Task to carry out: Please edit the records from the start up to and including the line with "Action: pos(507,97)", changing "Customize tag" to "Customize tab" and keeping everything else the same. Leave the pictures out of your answer.

Information supplied:
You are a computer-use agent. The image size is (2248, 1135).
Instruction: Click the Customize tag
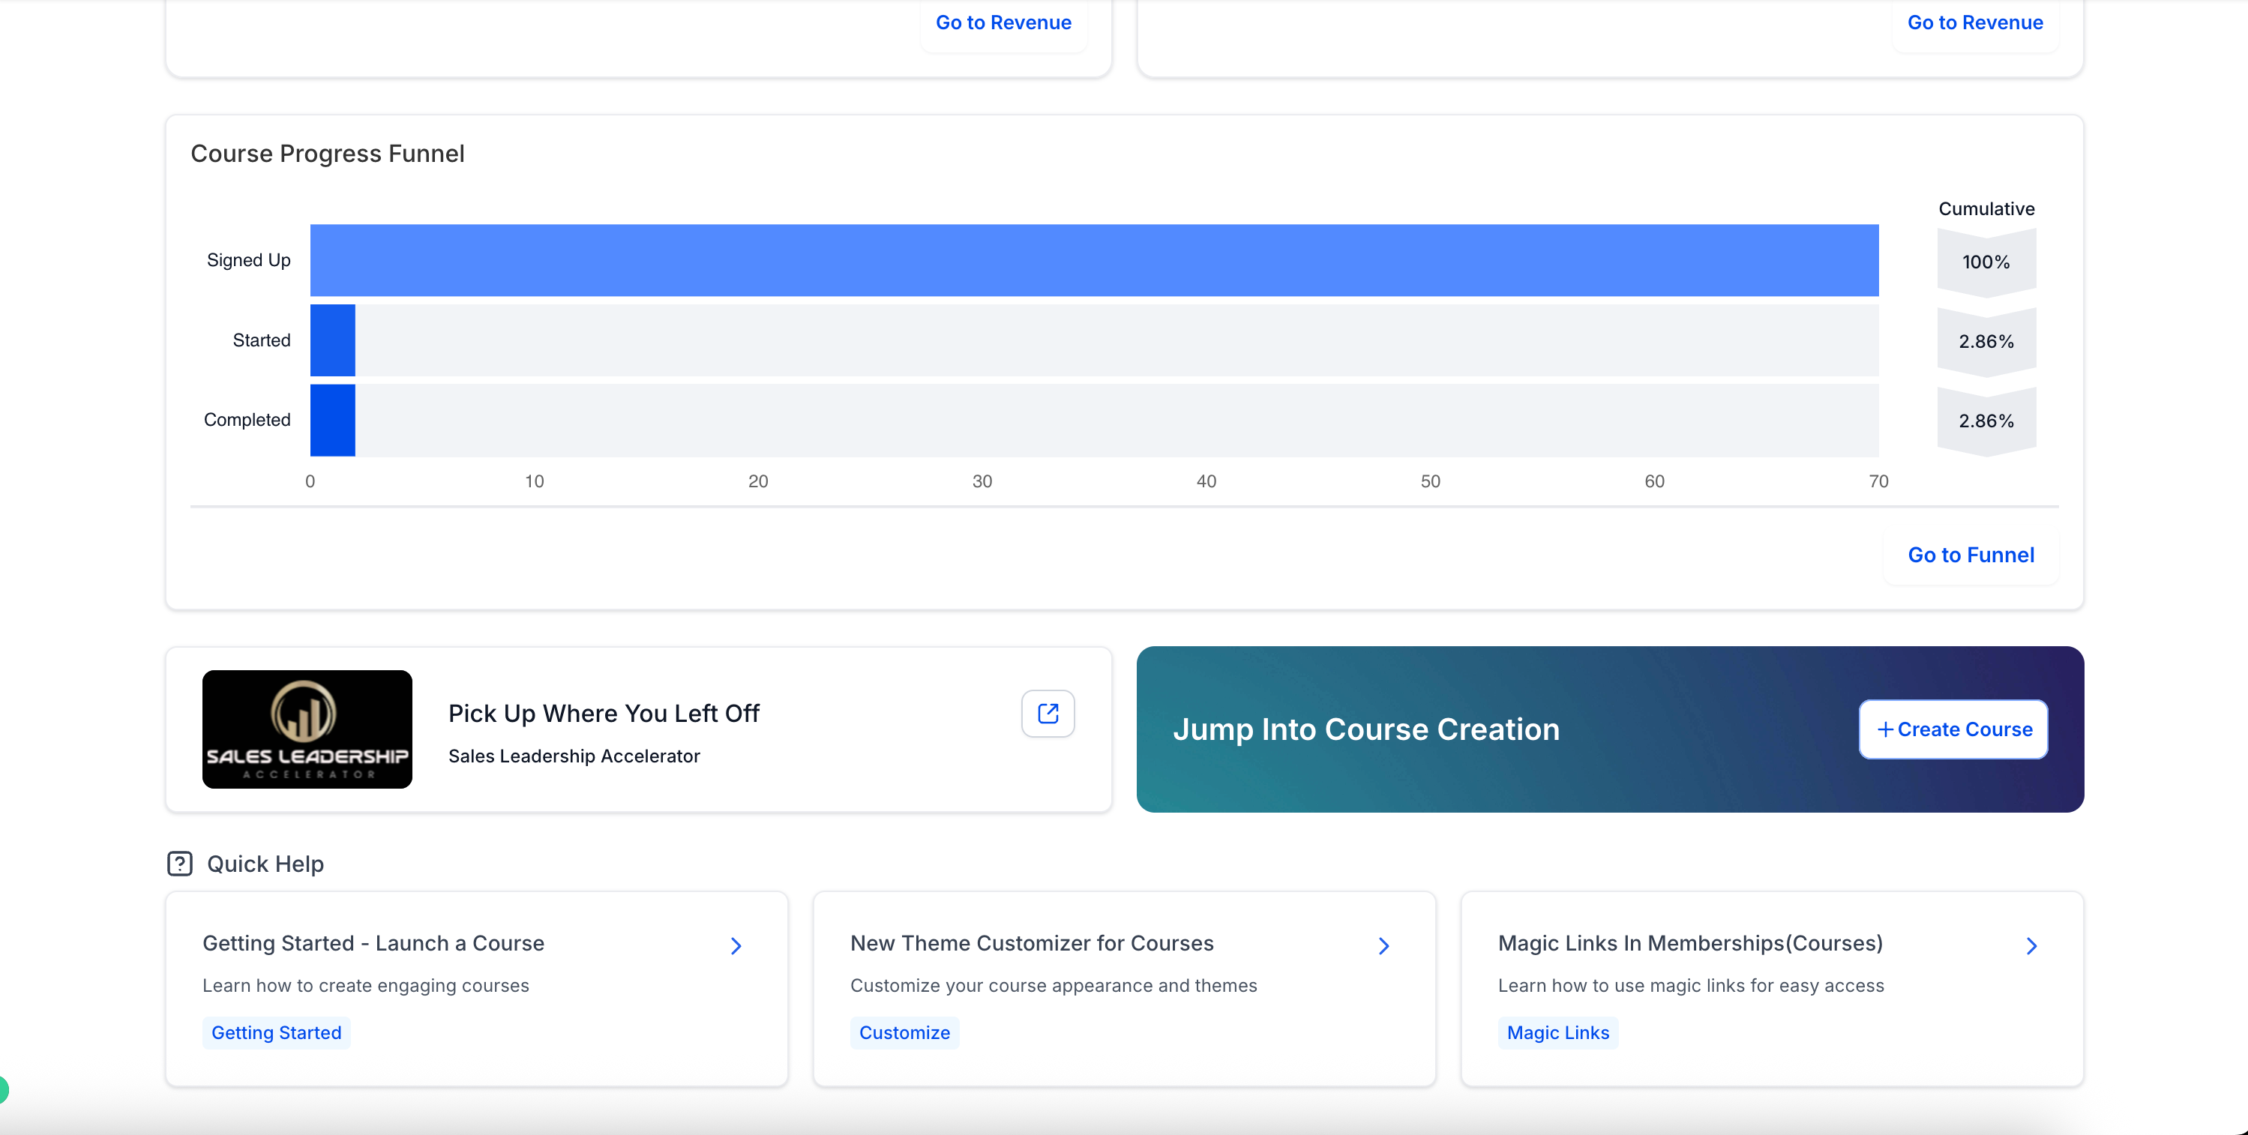904,1033
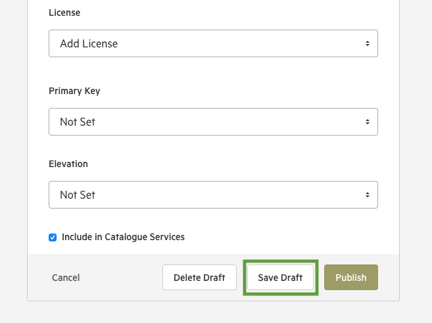Toggle Include in Catalogue Services checkbox

[x=53, y=237]
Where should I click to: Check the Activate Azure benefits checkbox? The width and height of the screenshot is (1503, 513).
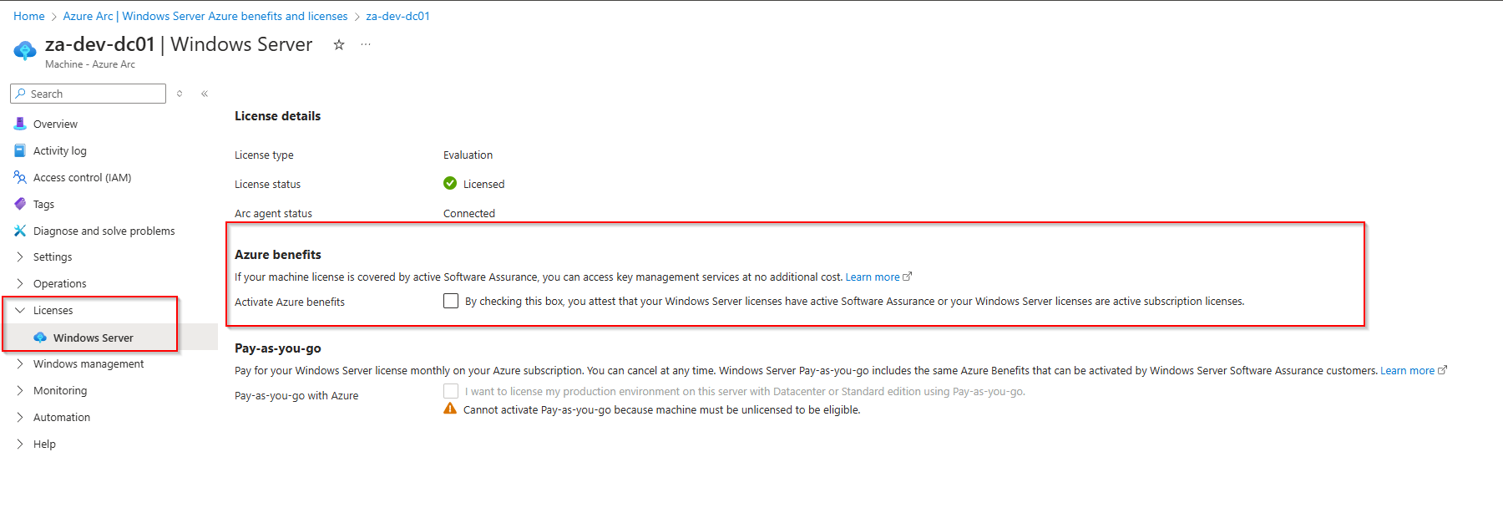coord(451,301)
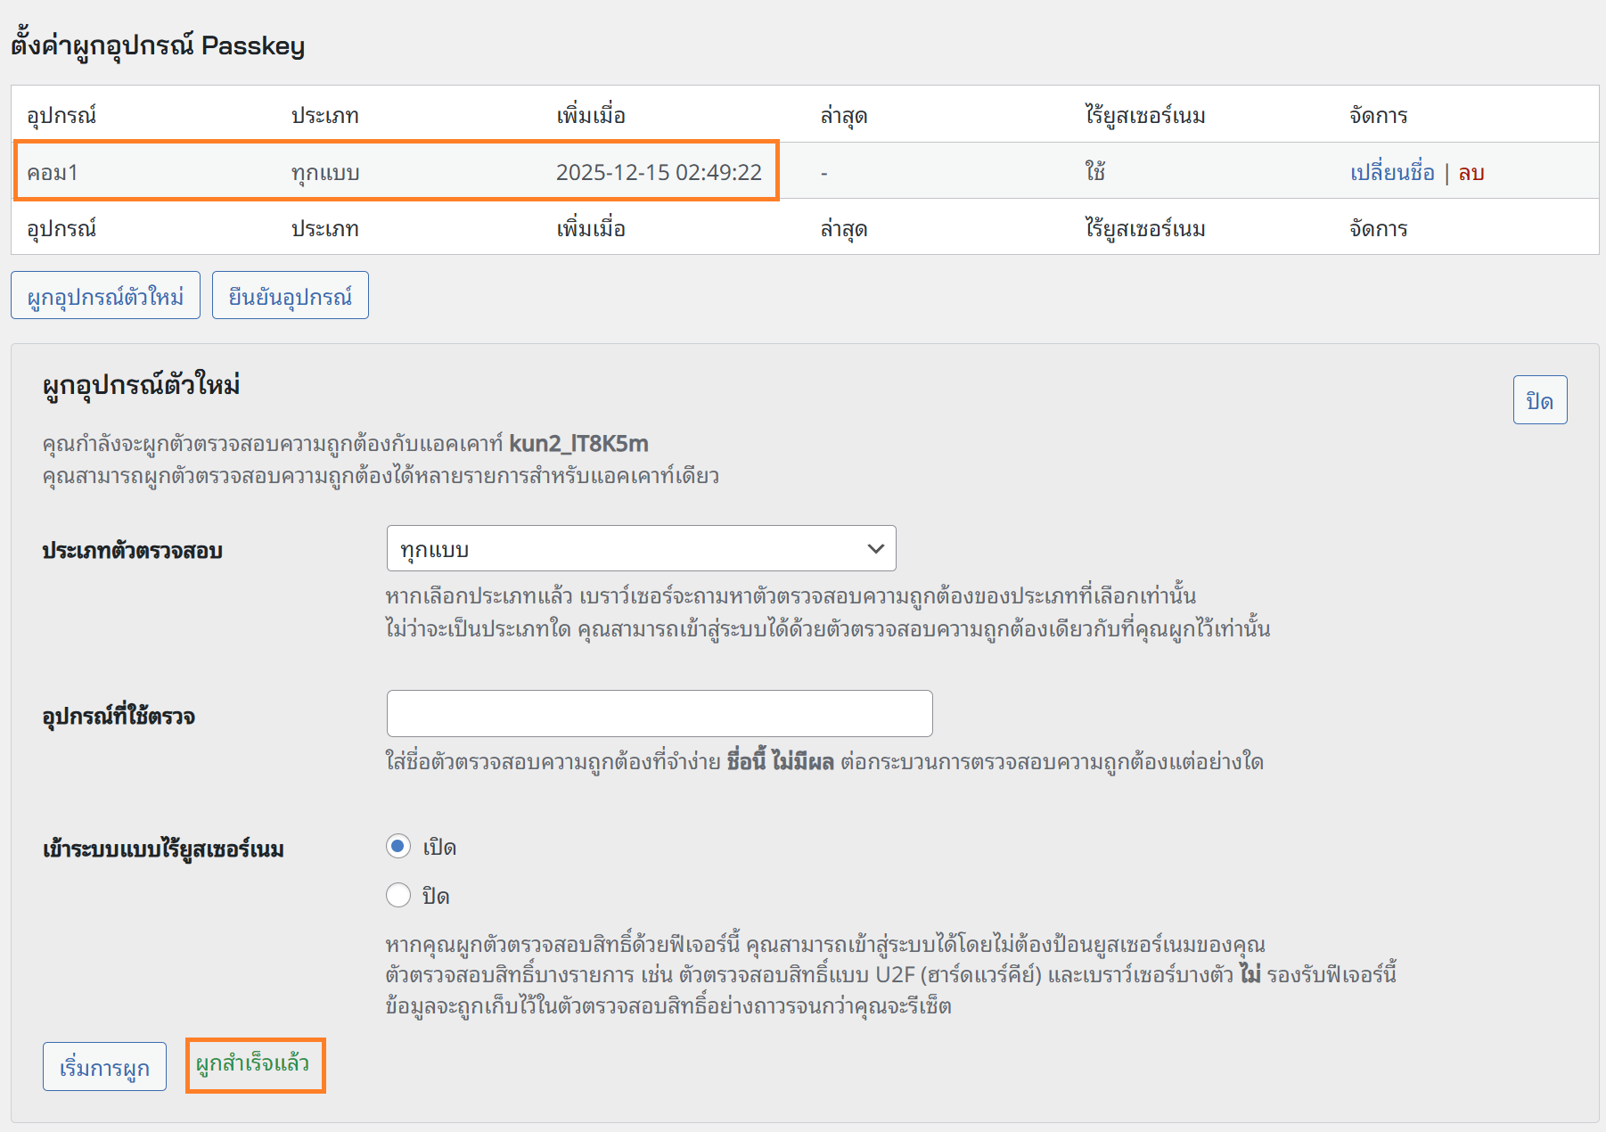Click the top อุปกรณ์ column header

coord(61,115)
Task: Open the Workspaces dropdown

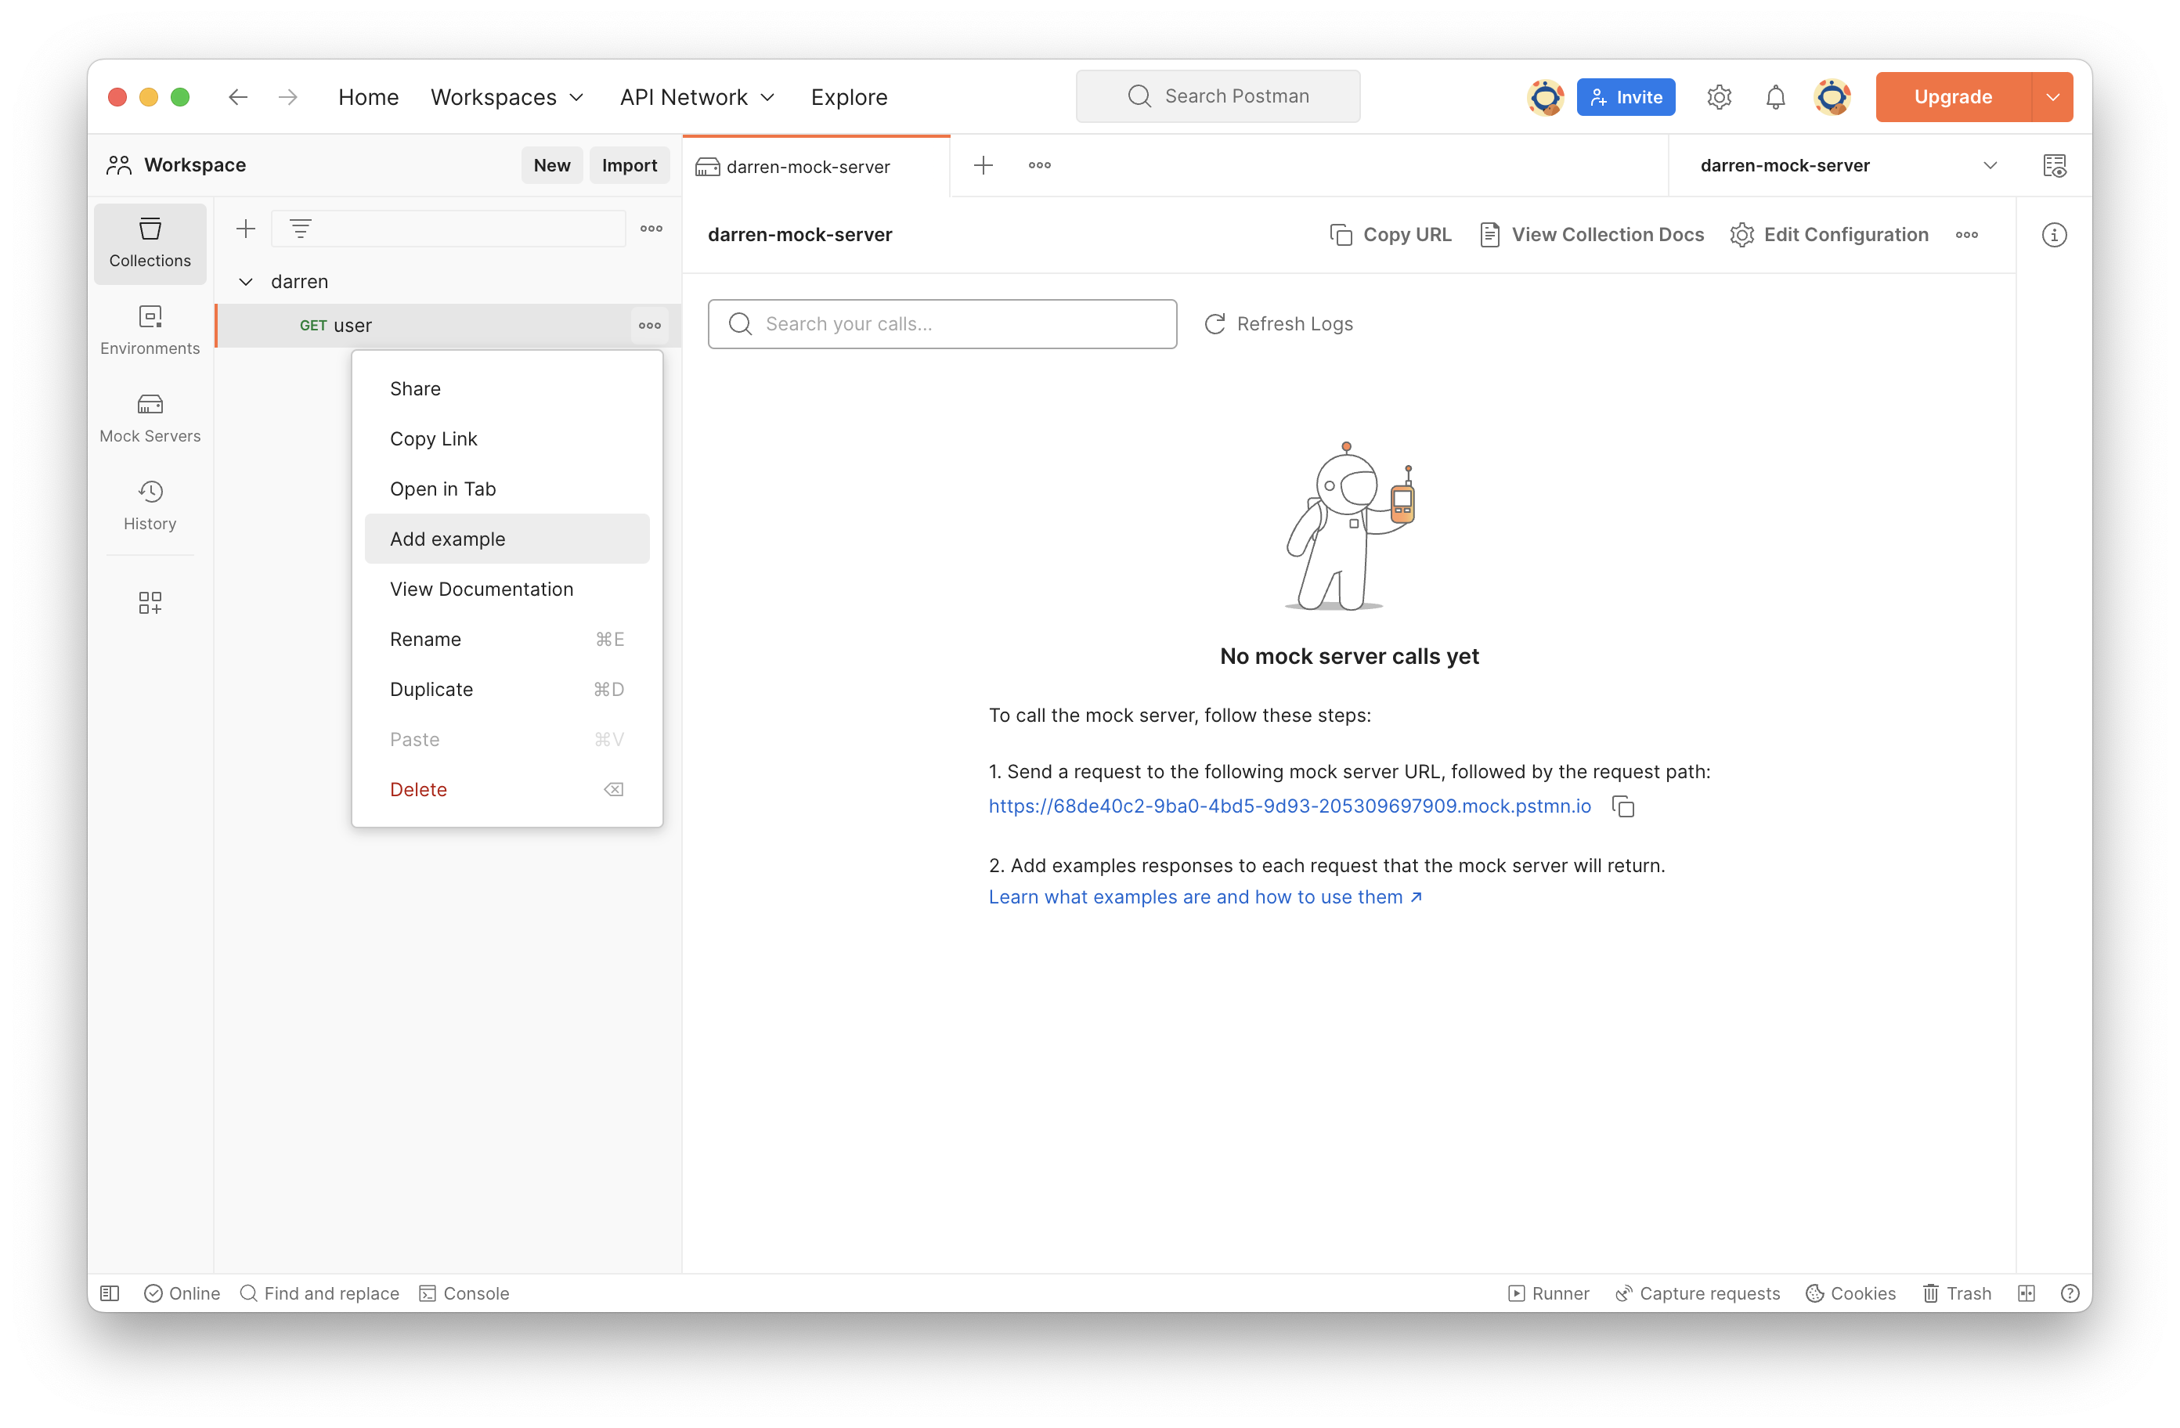Action: pos(507,97)
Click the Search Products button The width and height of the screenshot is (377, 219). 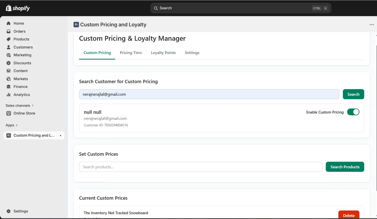(345, 167)
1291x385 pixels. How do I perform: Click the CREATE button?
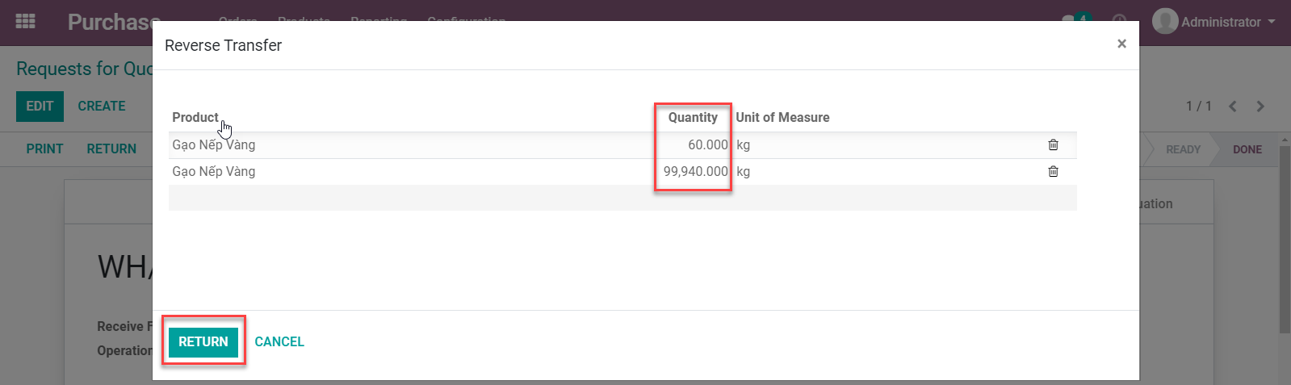tap(102, 107)
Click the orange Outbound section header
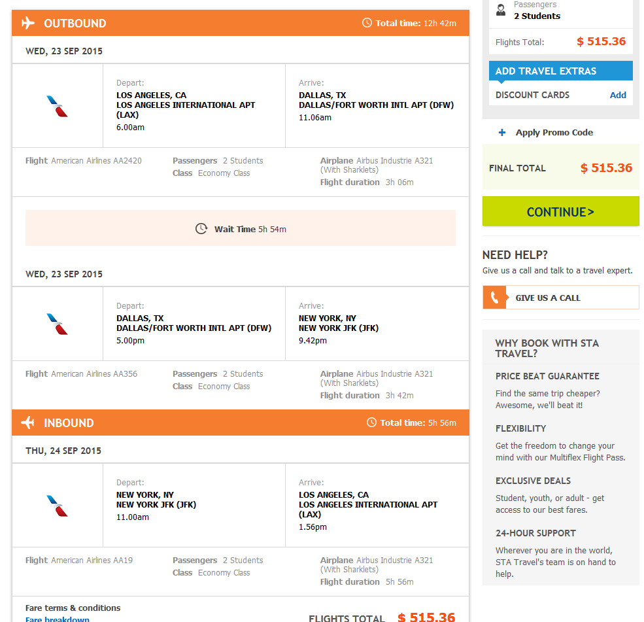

Final answer:
You are a computer-use agent. The image size is (2248, 1135).
Instruction: Click the Customize tab
904,1033
Toggle Include in Catalogue Services checkbox

[x=53, y=237]
Where should I click to: Check the Activate Azure benefits checkbox? The width and height of the screenshot is (1503, 513).
coord(451,301)
Click the top อุปกรณ์ column header

coord(61,115)
Task: Open the Workspaces dropdown

Action: pos(507,97)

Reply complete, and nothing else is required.